** Opening Record set block **

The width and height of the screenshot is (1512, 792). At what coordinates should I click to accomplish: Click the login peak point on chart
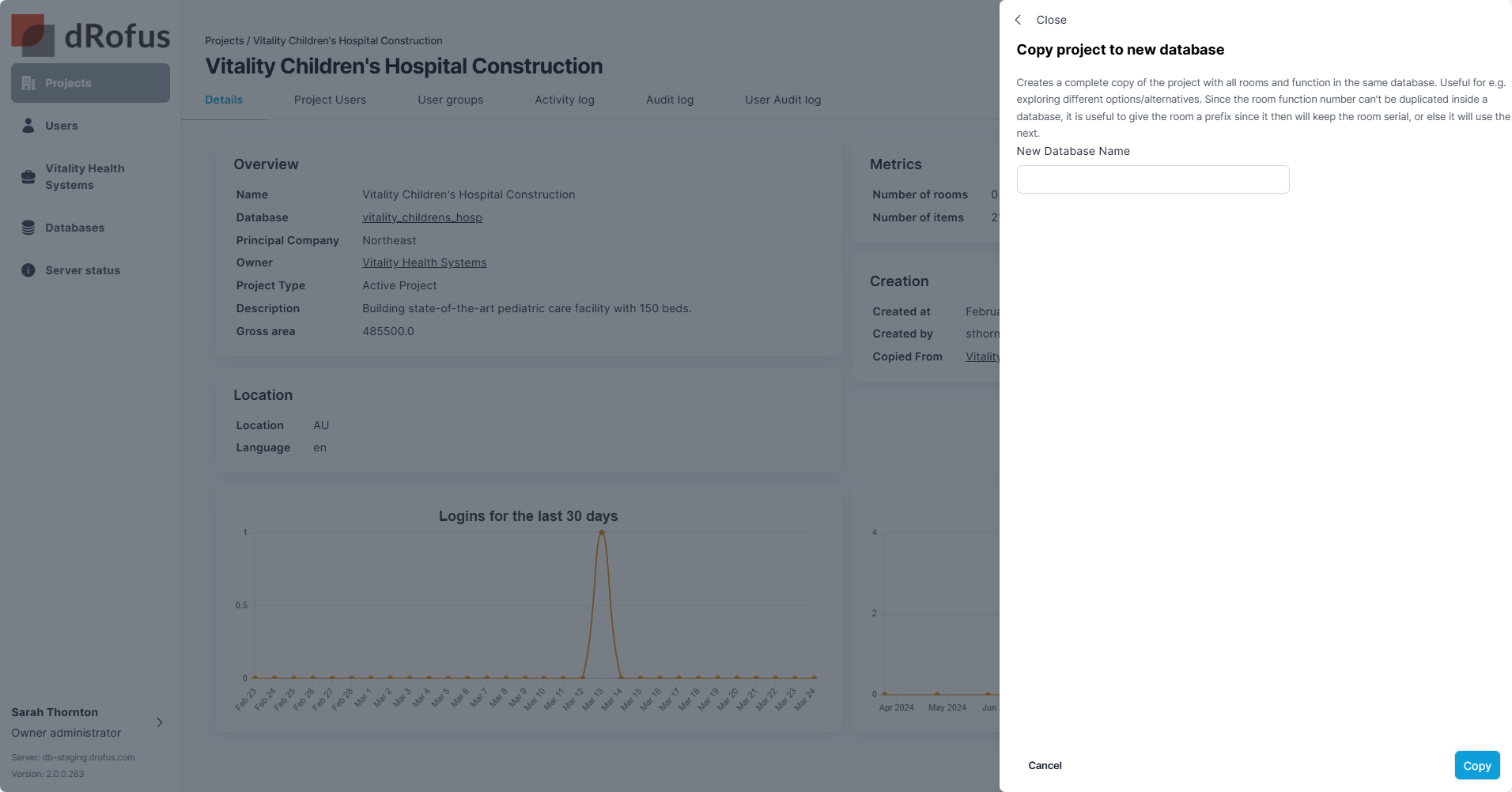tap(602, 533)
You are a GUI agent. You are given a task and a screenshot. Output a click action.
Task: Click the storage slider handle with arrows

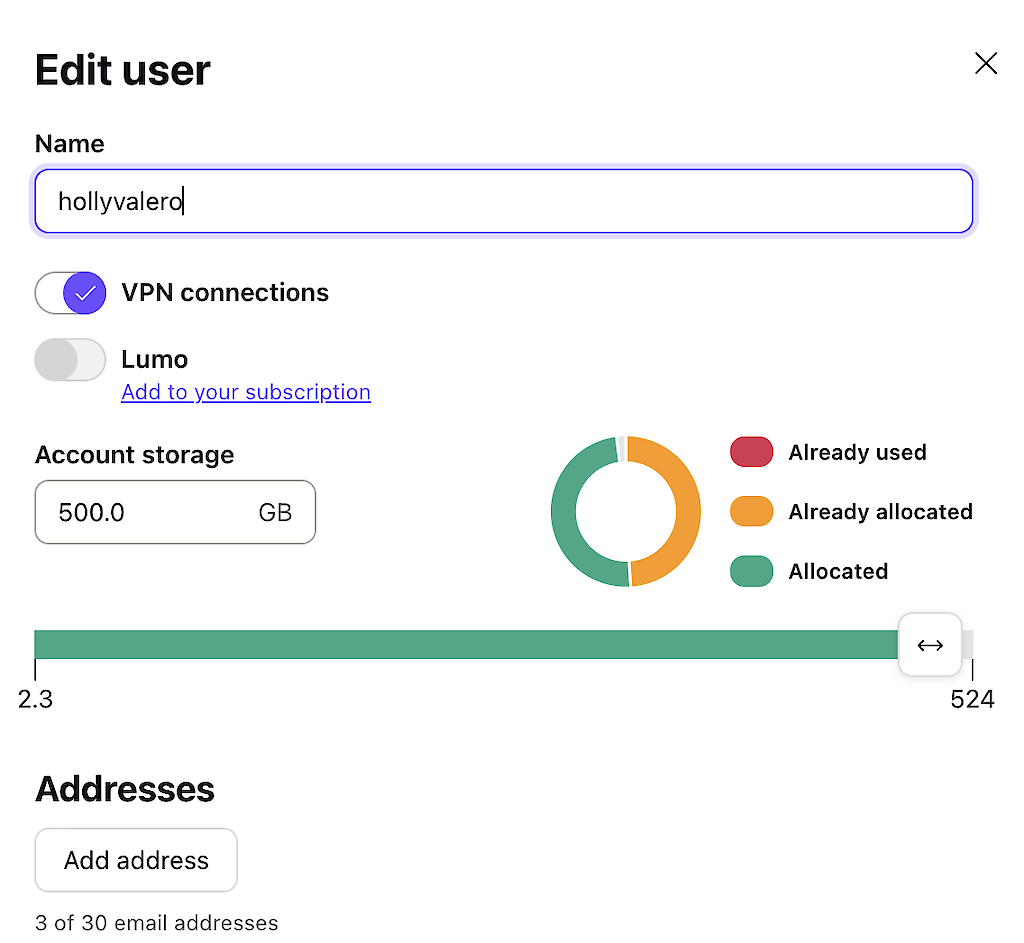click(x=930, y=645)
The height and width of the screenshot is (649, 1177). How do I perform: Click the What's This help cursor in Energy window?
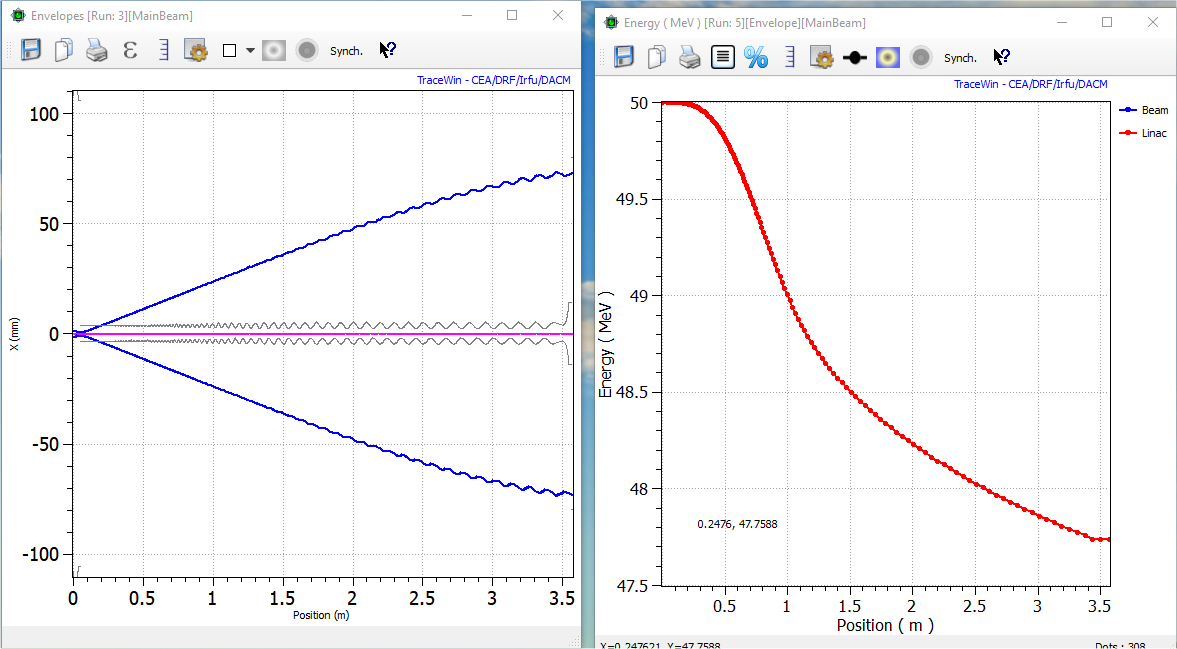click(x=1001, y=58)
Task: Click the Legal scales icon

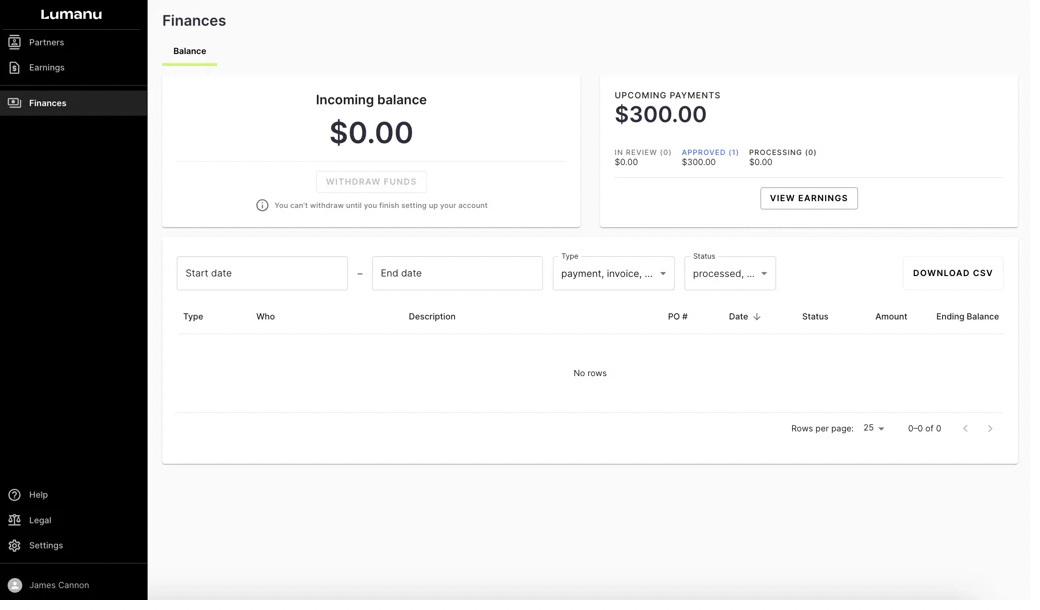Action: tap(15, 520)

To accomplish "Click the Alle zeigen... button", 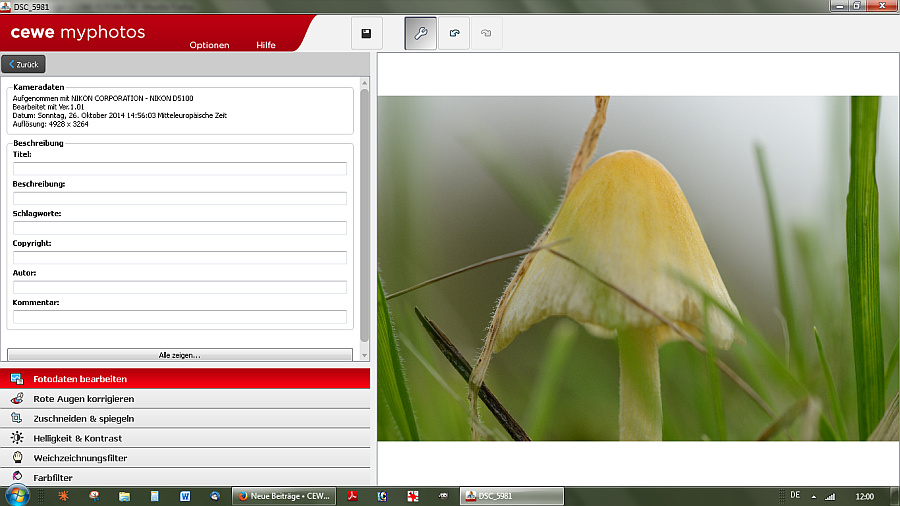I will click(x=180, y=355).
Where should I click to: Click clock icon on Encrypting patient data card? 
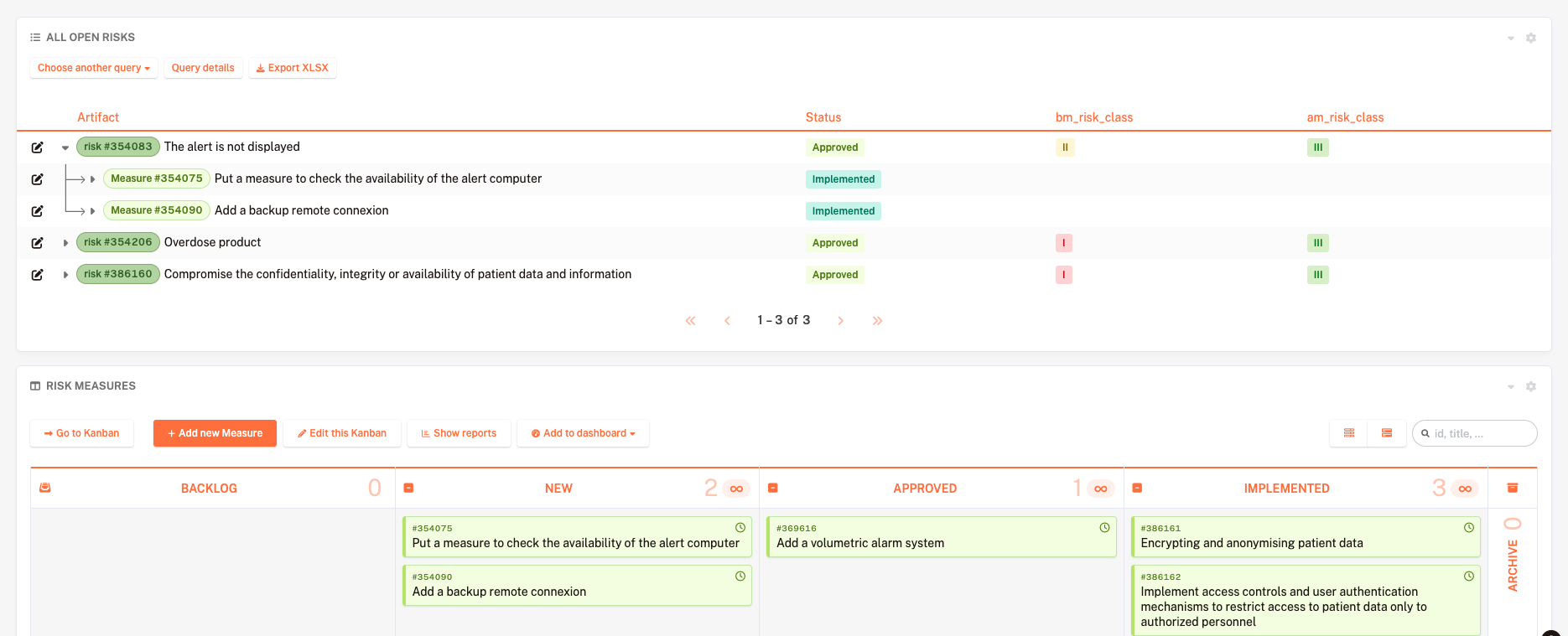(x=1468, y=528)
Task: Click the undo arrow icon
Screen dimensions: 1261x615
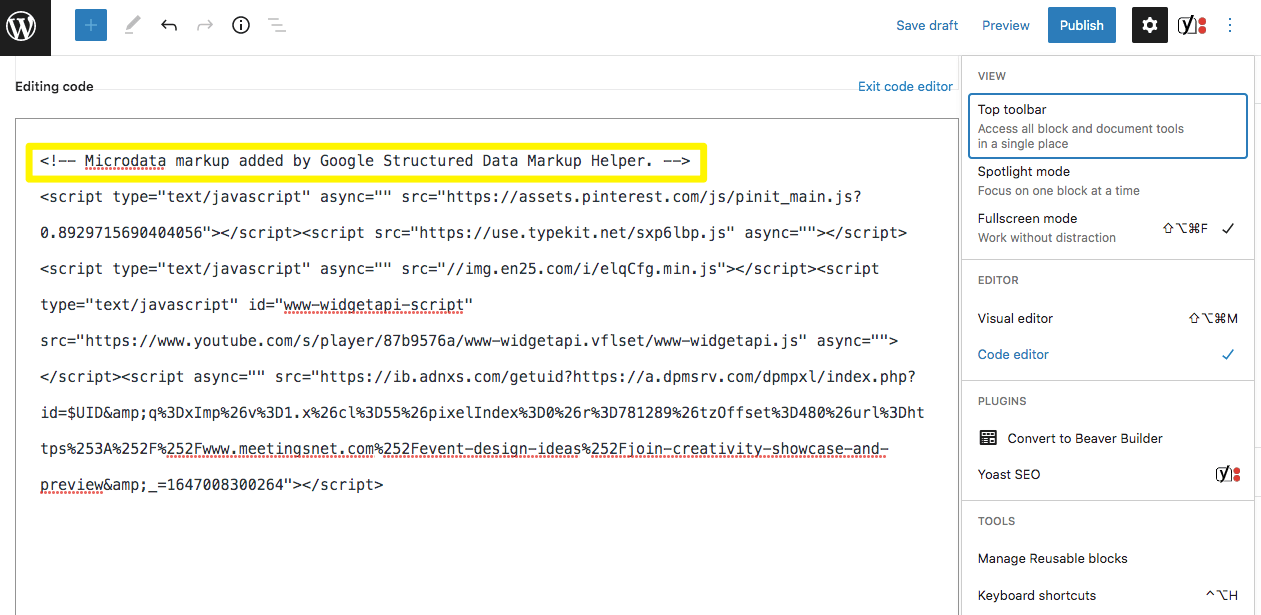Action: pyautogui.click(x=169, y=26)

** Closing Record set block **

▶ Assignment: Transcribe exactly the portion of the material above that runs from the line containing "Task: Click the undo arrow icon" through its last line, omitting all pictures.

▶ Solution for this task:
Task: Click the undo arrow icon
Screen dimensions: 1261x615
Action: pyautogui.click(x=169, y=26)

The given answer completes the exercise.